If the tragic hurricanes weren’t enough, now Mexico has been struck by a 8.2 earthquake last night. I covered earthquakes in San Diego last month, but here is another story on the risk of the Big One hitting Southern California – and San Diego is still looking good, relatively:
The U.S. Geological Survey 2014 earthquake forecast indicates that the likelihood of a moderate earthquake – between magnitude 6.5 and 7.5 – has decreased, but the chance of a higher-magnitude quake in the region has increased.
The rate of plate movement along the San Andreas fault is approximately 1.3 inches each year – about the same rate your fingernails grow. A USGS report released March 2 detailed a study of the southern San Andreas fault. The study found evidence of 10 ground-rupturing earthquakes between magnitude 7.0 and 7.5 between 800 A.D. and 1857.
Predictions based on the survey forecast a 16 percent chance of a magnitude 7.5 or larger earthquake near Kern County in the next 30 years.
The USGS cautions that although its most recent prediction model is vastly improved since the version in 2008, it is still an approximation. The USGS uses two kinds of scientific models to predict earthquake probability.
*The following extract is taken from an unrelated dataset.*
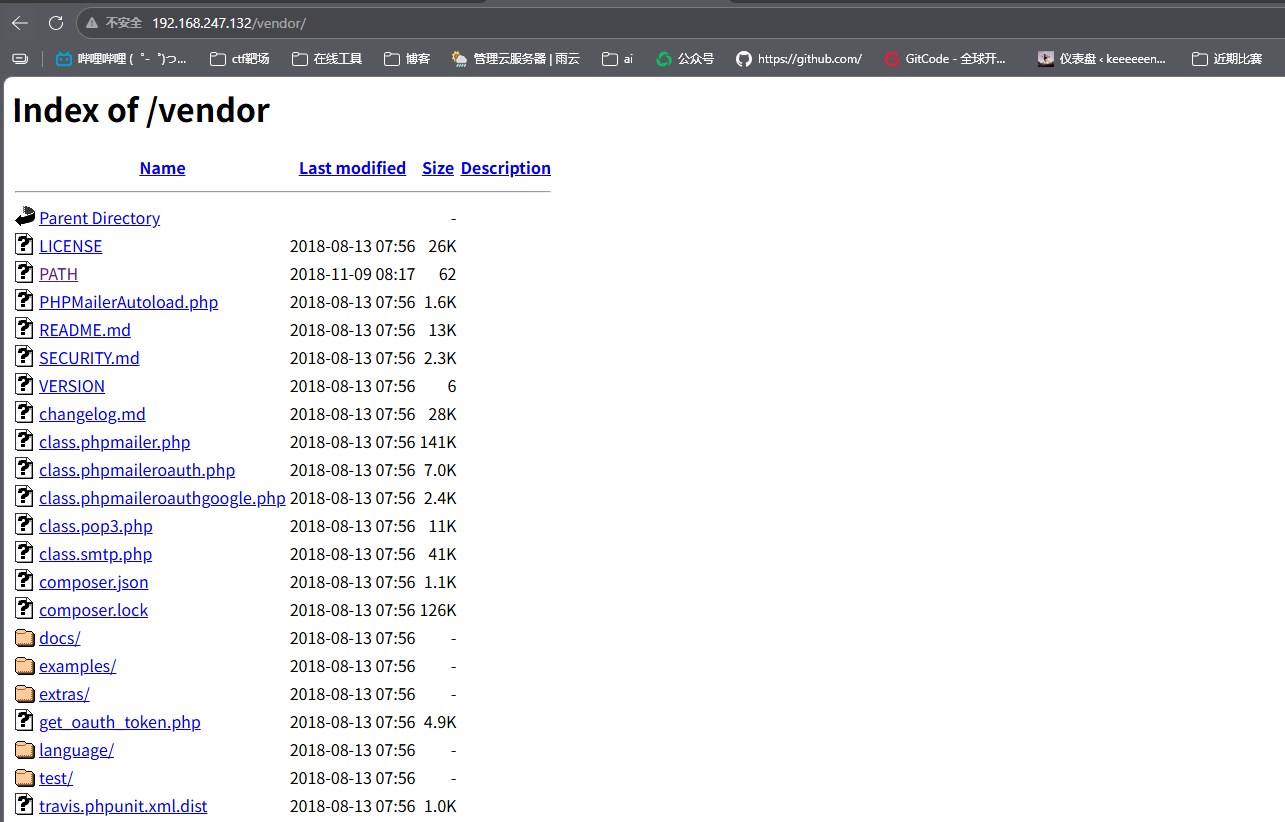Click the examples folder icon
This screenshot has height=822, width=1285.
pyautogui.click(x=25, y=666)
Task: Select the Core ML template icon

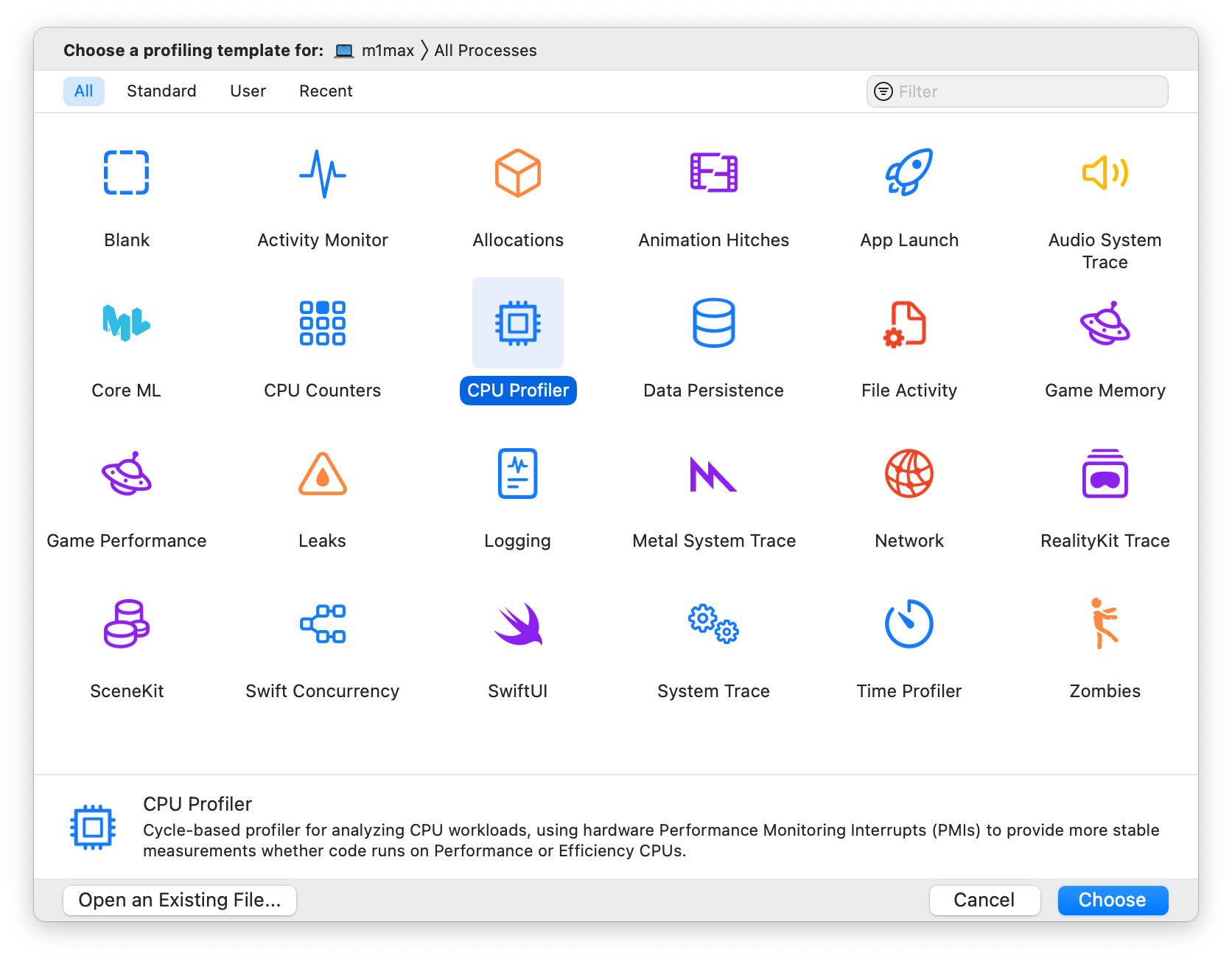Action: click(x=126, y=323)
1. The earthquake rupture forecast shows where and when the earth might slip along the state’s many faults.
2. The ground motion prediction model estimates the subsequent shaking given by one of the fault ruptures.
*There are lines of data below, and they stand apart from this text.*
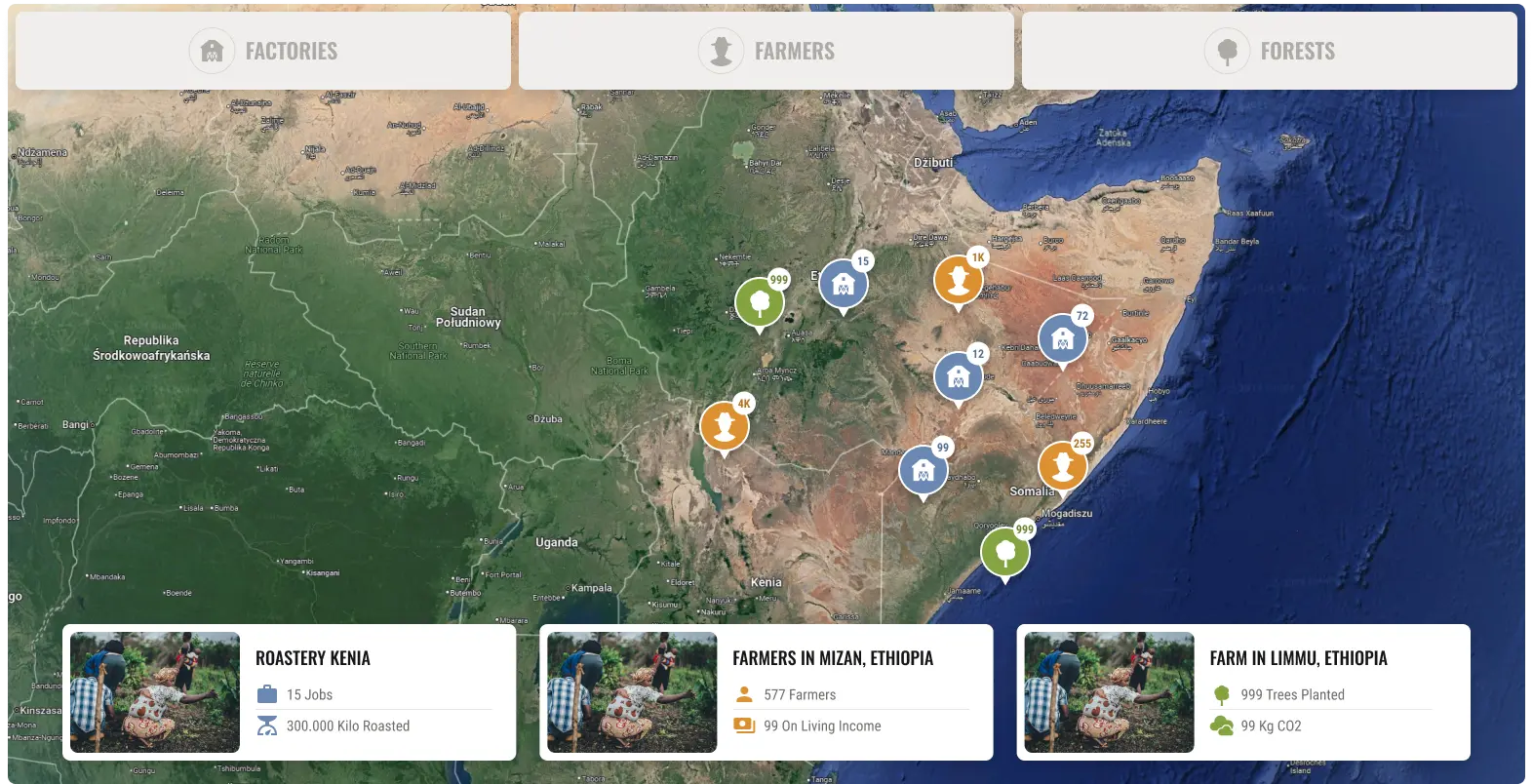The image size is (1533, 784).
Task: Open the orange farmer marker labeled 4K
Action: [x=724, y=426]
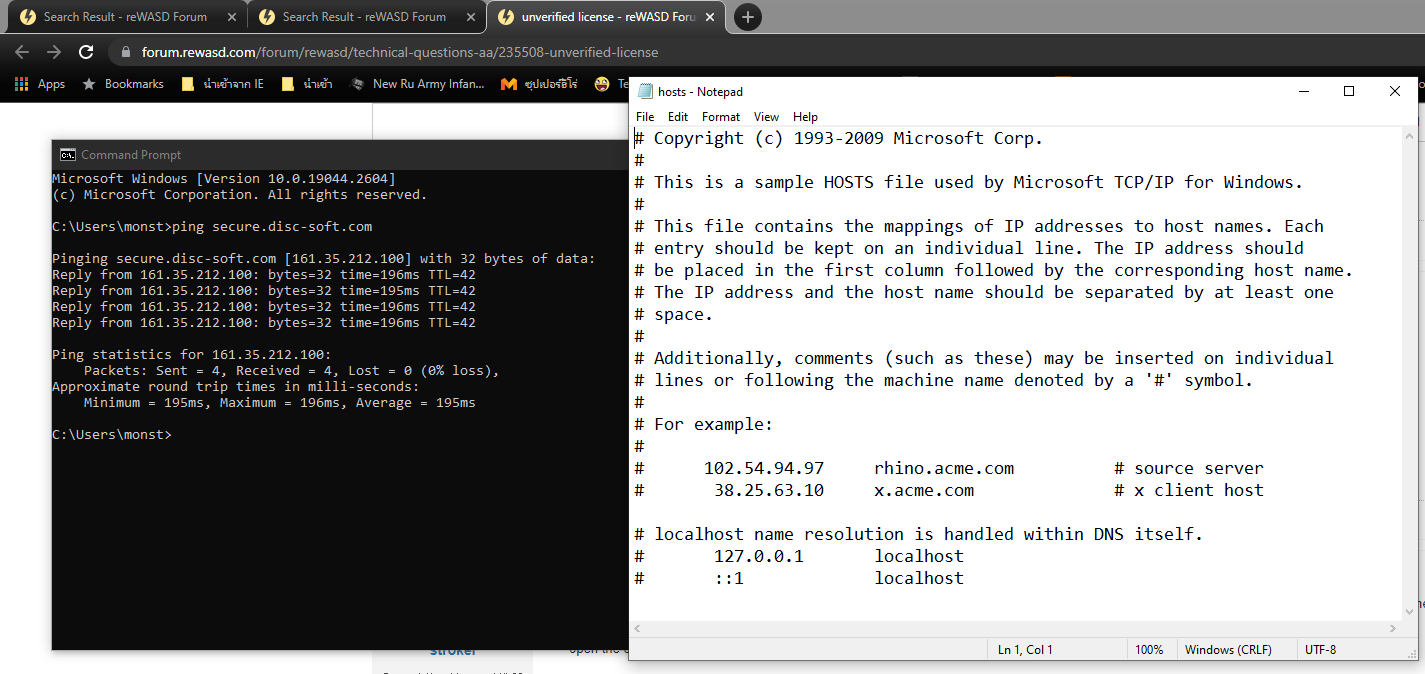Select the unverified license tab
The image size is (1425, 674).
pyautogui.click(x=595, y=17)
The color-coded data are the state’s forecast from 2014:
(SD in bottom right corner)
The USGS estimates long-term quake hazards to give communities an assessment of risk in their area. More than two-thirds of the nation’s annualized earthquake losses in property and structures will be in California, and in California, 80 percent of the losses will be in these 10 counties:
Top 10 counties by estimated annualized earthquake loss (percent of state total)
1. Los Angeles (30.6%)
2. Santa Clara (8.9%)
3. Alameda (8%)
4. Orange (7%)
5. San Bernardino (6%)
6. Riverside (5.6%)
7. Contra Costa (4.6%)
8. San Francisco (3.8%)
9. San Mateo (3.5%)
10. San Diego (3.3%)
A major earthquake hitting Southern California would be devastating to the region, and is one of the biggest threats to disrupting the housing market. But hopefully the impact on San Diego housing would be less.